Biochemistry combines faculty members from the Department of Biology, Department of Biophysics, Department of Chemistry, and the Department of Molecular Biology & Genetics.
Modern biophysical and biochemical research involves applying quantitative analysis and instrumentation to complex problems in biology. Training biophysicists and biologists to tackle these problems using a quantitative framework is a major component of the graduate program in Cell, Molecular, Developmental Biology, and Biophysics, with roughly 25 faculty members actively engaged in biophysical and biochemical research. This research is supported by facilities on the Homewood campus housing state-of-the-art instrumentation for x-ray crystallography, NMR, molecular hydrodynamics, fluorescence spectroscopy, and biocalorimetry.
Research in biophysics in CMDB includes studies of protein and nucleic acid structure; analysis of macromolecular interactions including protein-ligand, protein-protein, and protein-nucleic acid interactions; studies of RNA and protein folding; and structure-based drug design.
Modern cell biology is a highly integrative discipline in which a wide array of methods and experimental systems are used to discover the molecular bases of the fundamental cellular behaviors that are critical to the survival of all cells and organisms.
In the CMDB program, students tackle questions at the forefront of the field in the areas of membrane trafficking, the cell cycle, nuclear organization, cellular motility, and signaling, in systems as diverse as cultured cells, mice, Drosophila, and yeast. CMDB graduate students learn to approach these problems using biochemical, genetic, and molecular biological methods, in conjunction with the cutting-edge microscopy methods that have historically been the hallmark of devotees of the cell.
One of biology’s most exciting challenges is to understand how a single cell, the fertilized zygote, can give rise to an entire new organism. This process involves the differentiation of a large array of cell types that must be organized with an intricate architecture to create a functioning adult. The same mechanisms that control development are also critical in human disease, and our understanding of many disease processes, and disease genes, stems from first understanding their role in development.

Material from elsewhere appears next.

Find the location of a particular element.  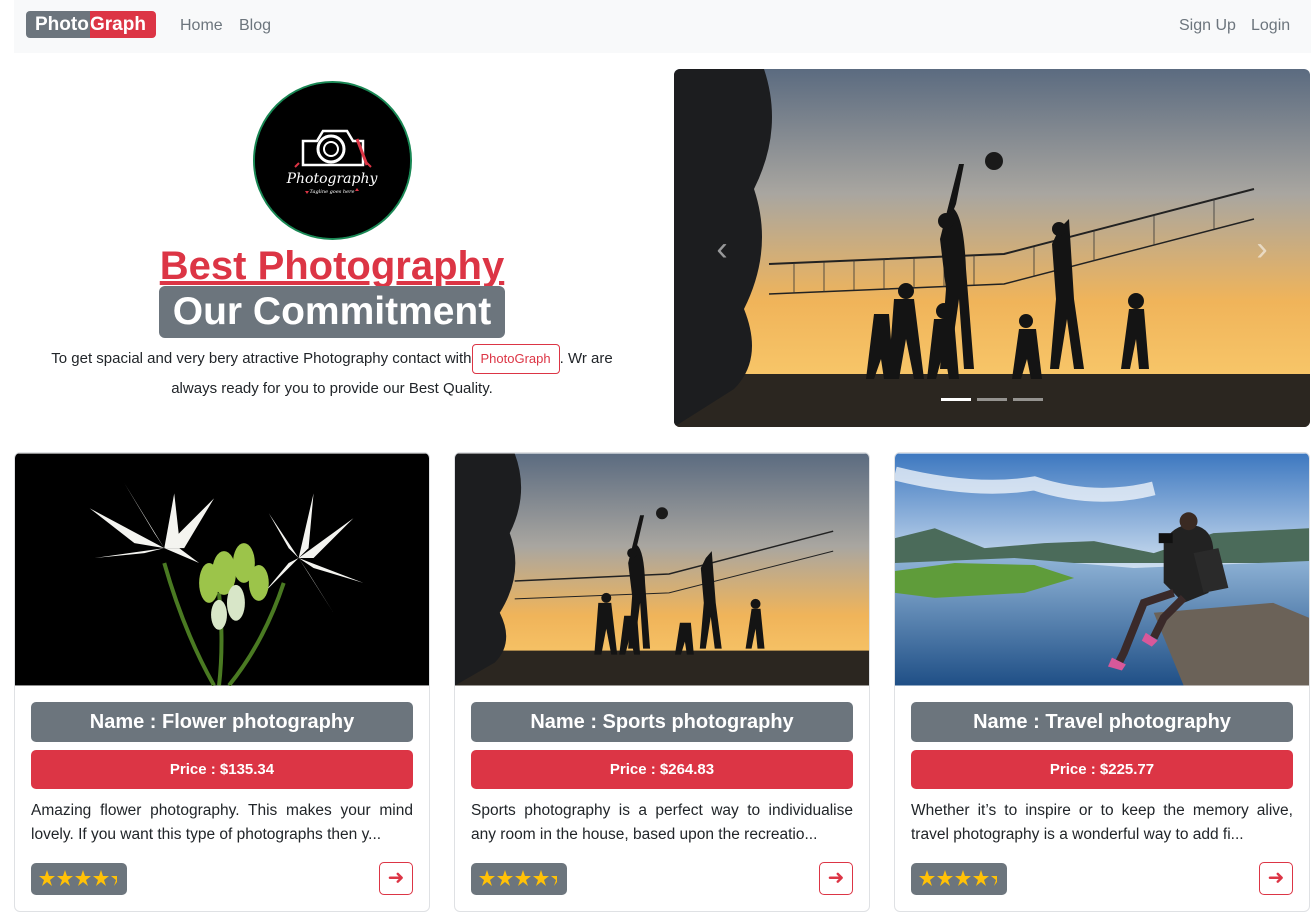

card-name-label: Name : Flower photography is located at coordinates (222, 722).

Research in the developmental biology section of the CMDB program encompasses many of the essential questions currently being addressed in this field. A wide range of genetic, molecular, and cell biological approaches are being used to study these questions. These include the sophisticated imaging, large-scale genomics, and cross-species comparisons that are possible with today’s advanced technology and bioinformatics resources.
Molecular biology is the foundation for much modern biological research. This research is advancing rapidly with improved genome sequencing and microarray technologies. Currently, research in molecular biology and genetics is carried out in many labs of the CMDB program. Areas of study include synthesis, structure, and function of proteins and nucleic acids, gene expression and its regulation, chromosome structure and function, and developmental genetics. Biological systems include viruses, bacteria, yeast, Drosophila, C. elegans, and mice.